Dr. Billings said starting a bachelor’s degree in nursing degree program in Kearney is the most important thing she’s done professionally, and, the most difficult. At the time, there weren’t any baccalaureate programs west of Omaha and Fremont.

“When we were starting the program, the Board of Nursing, the official approval body, was not used to baccalaureate education,” Dr. Billings said. “They really didn’t understand baccalaureate education, so getting the program approved through that process I think was really a major struggle.

“They assumed baccalaureate programs didn’t have that much clinical experience for the student and therefore the student wouldn’t be well qualified when they came out of the program. When we started the program, we had about the same amount of clinical experience as the diploma programs did just for that very reason. The college itself and the administrators of the college were very, very supportive and very helpful in doing that.”

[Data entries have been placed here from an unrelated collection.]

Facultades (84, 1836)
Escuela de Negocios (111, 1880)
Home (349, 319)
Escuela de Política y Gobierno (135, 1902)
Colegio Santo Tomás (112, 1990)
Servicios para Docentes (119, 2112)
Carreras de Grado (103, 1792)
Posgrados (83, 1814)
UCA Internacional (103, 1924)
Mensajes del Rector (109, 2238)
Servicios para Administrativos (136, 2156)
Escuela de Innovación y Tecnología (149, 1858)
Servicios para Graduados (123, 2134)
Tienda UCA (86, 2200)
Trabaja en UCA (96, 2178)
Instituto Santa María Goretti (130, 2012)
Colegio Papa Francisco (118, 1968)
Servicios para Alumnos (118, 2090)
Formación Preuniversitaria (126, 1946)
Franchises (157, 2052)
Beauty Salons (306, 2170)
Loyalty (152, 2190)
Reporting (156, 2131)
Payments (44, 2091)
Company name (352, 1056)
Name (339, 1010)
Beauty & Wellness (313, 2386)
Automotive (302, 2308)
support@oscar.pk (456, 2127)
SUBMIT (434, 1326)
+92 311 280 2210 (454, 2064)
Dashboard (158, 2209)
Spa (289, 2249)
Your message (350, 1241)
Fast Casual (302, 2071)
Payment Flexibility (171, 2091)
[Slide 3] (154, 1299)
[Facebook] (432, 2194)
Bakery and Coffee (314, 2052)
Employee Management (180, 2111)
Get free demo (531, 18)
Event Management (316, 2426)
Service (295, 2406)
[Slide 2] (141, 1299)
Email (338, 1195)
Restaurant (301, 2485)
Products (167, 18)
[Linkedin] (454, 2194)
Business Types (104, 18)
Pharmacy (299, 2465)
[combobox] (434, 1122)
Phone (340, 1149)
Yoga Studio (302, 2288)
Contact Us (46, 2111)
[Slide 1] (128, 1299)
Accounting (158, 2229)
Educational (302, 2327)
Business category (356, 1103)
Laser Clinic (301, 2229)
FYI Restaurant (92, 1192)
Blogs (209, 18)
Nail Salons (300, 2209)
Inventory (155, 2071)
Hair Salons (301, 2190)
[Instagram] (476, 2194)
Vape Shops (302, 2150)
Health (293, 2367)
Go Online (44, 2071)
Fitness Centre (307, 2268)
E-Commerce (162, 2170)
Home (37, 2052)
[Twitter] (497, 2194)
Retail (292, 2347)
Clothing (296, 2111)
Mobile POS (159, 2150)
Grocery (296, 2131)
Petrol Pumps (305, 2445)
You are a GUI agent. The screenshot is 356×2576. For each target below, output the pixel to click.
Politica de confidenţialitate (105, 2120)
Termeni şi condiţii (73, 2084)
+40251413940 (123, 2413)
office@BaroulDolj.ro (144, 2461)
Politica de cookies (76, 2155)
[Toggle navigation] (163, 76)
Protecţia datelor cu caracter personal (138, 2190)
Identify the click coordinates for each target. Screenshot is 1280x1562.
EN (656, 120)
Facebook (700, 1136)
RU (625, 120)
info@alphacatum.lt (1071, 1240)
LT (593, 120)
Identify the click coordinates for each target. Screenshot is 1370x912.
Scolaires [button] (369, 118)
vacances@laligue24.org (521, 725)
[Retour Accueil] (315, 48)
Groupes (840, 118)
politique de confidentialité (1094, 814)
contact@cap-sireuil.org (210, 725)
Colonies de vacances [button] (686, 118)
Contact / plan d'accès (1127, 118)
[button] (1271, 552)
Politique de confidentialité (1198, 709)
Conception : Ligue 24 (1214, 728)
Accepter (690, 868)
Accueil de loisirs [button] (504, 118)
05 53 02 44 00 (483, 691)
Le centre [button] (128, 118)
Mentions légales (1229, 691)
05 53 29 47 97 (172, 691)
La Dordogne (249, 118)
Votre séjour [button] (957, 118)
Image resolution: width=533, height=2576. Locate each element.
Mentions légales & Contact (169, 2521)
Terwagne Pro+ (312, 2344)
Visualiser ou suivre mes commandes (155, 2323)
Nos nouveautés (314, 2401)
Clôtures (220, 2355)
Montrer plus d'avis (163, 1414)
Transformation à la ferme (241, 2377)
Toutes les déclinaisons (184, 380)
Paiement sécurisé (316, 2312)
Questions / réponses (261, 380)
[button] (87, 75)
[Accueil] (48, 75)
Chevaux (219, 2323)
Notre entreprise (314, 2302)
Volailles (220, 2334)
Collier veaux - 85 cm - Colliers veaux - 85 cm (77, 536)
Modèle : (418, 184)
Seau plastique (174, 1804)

Carol Wahl, chief nurse executive for the Good Samaritan Health Systems, said Dr. Billings has contributed much to nursing in Nebraska.

“When you reflect that Judy graduated 977 nurses during her tenure, it must be obvious how directly she influenced patient care at Good Samaritan Hospital,” Wahl said. “Our nursing recruitment and retention committee wanted to honor her for her many years of service and caring. We memorialized their thoughts on a plaque which said: Good Samaritan Hospital Nurses honor Dr. Judith Sims-Billings: “Leader Extraordinaire, Mentor, Visionary, Friend.”

While Dr. Billing’s love for nursing is apparent, it’s her love of the students that most impacts Wahl, she said. “She had an open door policy and always seemed to have her pulse on what was going on. She was supportive of our staff as preceptors and would provide feedback to them when awesome experiences occurred,” Wahl said.

“She is well-known to our staff — in fact she can hardly make it down a hallway without a group of them wanting to share something of themselves. She always facilitated positive relationships between education and service. Judy will be missed in her role of assistant dean — but we know she will continue to influence nursing in Nebraska through other ways.”